PASSAGE SHOWN:
Ralph Lorenz • Jul 17, 2013
Dunes on Tatooine
Space exploration is all about imagination. An instrument I built on the Huygens probe touched the surface of Titan in January 2005, but in my head it had done so innumerable times in the early 1990s, trying to anticipate what would happen on that alien world. That same leap of imagination is made in science fiction, and it is through books and movies that our minds are often exposed to the possibilities of other worlds.
The fictional world Tatooine, scene of action in the Star Wars movies, is named after a town in Tunisia, where parts of the movies were filmed. The movies had spectacular special effects, showing landspeeders, lightsabers, and triple suns[1]. But the desert backdrops against which the movies were filmed are real terrestrial landscapes, which prove to be perhaps unexpectedly dynamic. Deserts can change dramatically when rare but violent rainfall occurs (and in fact the Star Wars filming was beset by exceptional rain) and in the long dry intervals between rainstorms, sand blows in the wind such that dunes evolve and migrate.
One of the challenges in measuring dune migration on Mars or Earth is that dunes often appear in vast sand seas where not only can it be difficult to tell one dune from another, but there may be no fixed reference point against which to measure the dune’s position. With good knowledge of the spacecraft position and camera pointing, it may be possible to measure the absolute position of objects in the scene accurately enough, but more generally only the relative positions in an image are accurate enough to measure the few meters of dune migration.

WRITTEN TASK: Please repeat the dunes article from "One of the challenges" up to and including "of dune migration.", substituting "dune movement" for "dune migration".

DATASET EXTRACT:
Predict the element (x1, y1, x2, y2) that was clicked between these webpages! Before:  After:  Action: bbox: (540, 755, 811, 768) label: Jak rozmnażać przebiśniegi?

SOLVED PROBLEM:
One of the challenges in measuring dune movement on Mars or Earth is that dunes often appear in vast sand seas where not only can it be difficult to tell one dune from another, but there may be no fixed reference point against which to measure the dune’s position. With good knowledge of the spacecraft position and camera pointing, it may be possible to measure the absolute position of objects in the scene accurately enough, but more generally only the relative positions in an image are accurate enough to measure the few meters of dune movement.